Records shown:

□ □ □

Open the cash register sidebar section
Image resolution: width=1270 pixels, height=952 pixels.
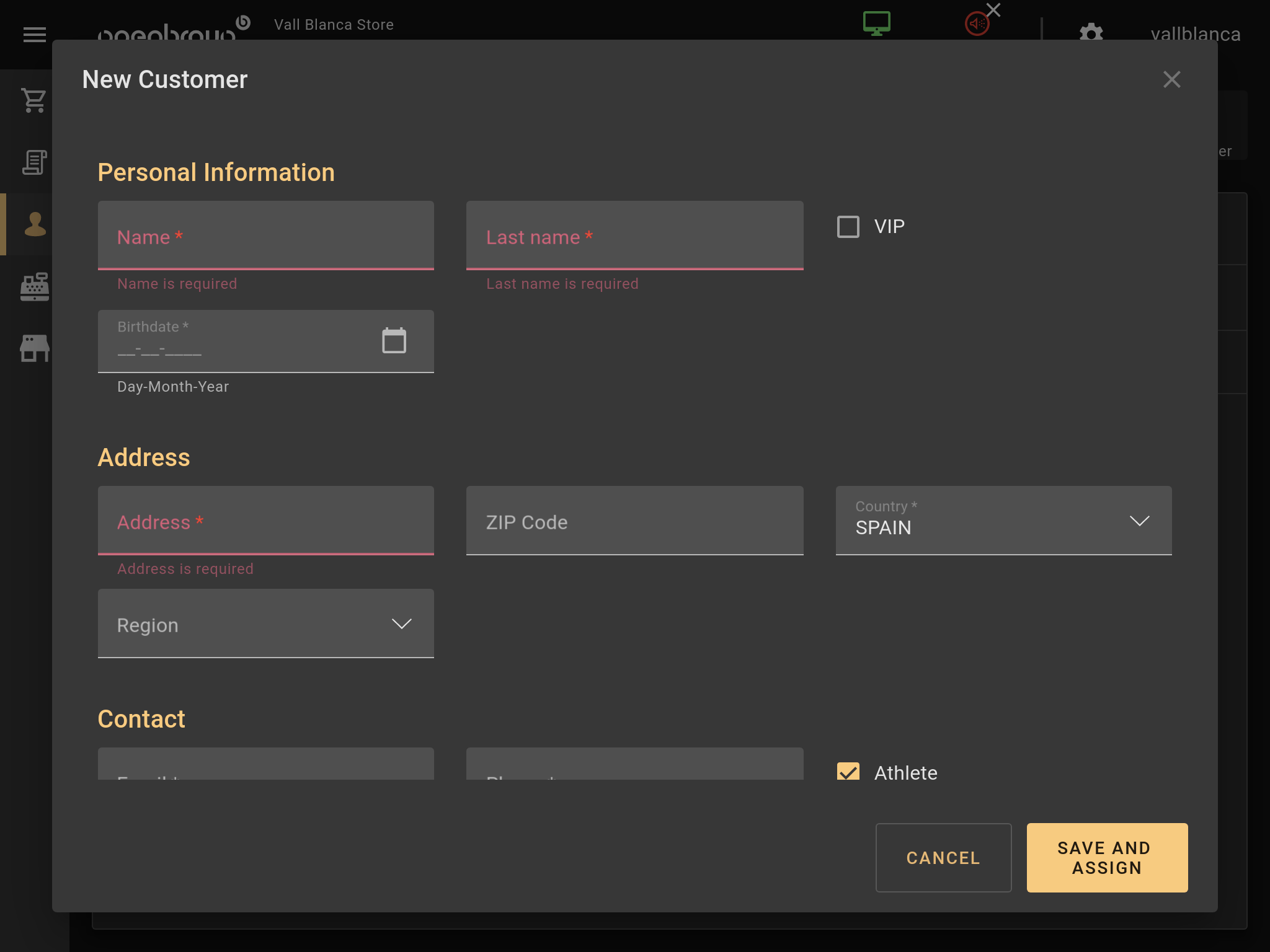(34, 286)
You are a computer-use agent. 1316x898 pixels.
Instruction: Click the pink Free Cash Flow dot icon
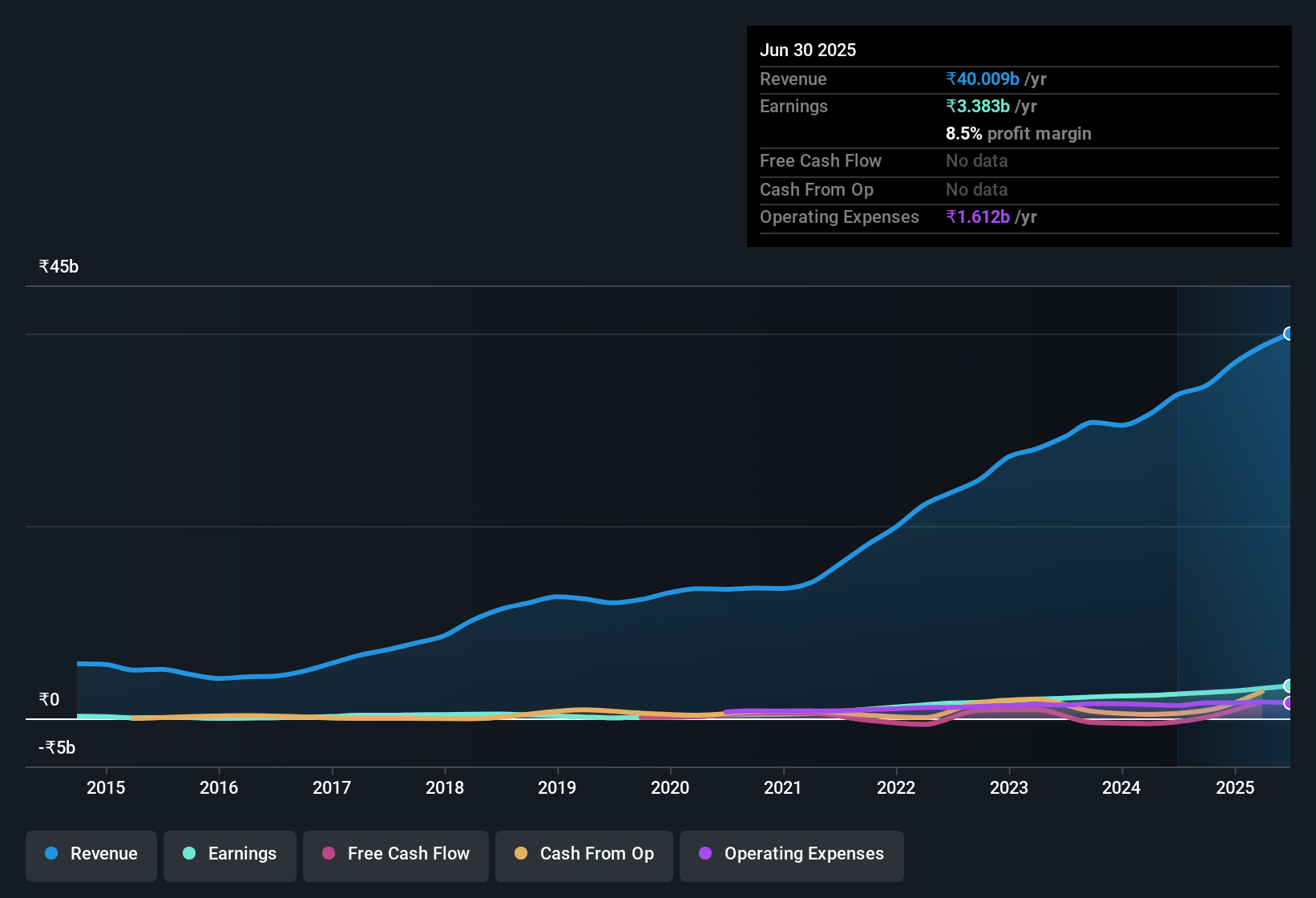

□ □ □

Exercise requirements: Write out the records shown above exactly, but do not include any images.

Finished task:
Open the cash register sidebar section
Image resolution: width=1270 pixels, height=952 pixels.
(34, 286)
You are a computer-use agent. 1316x898 pixels.
Instruction: Click the pink Free Cash Flow dot icon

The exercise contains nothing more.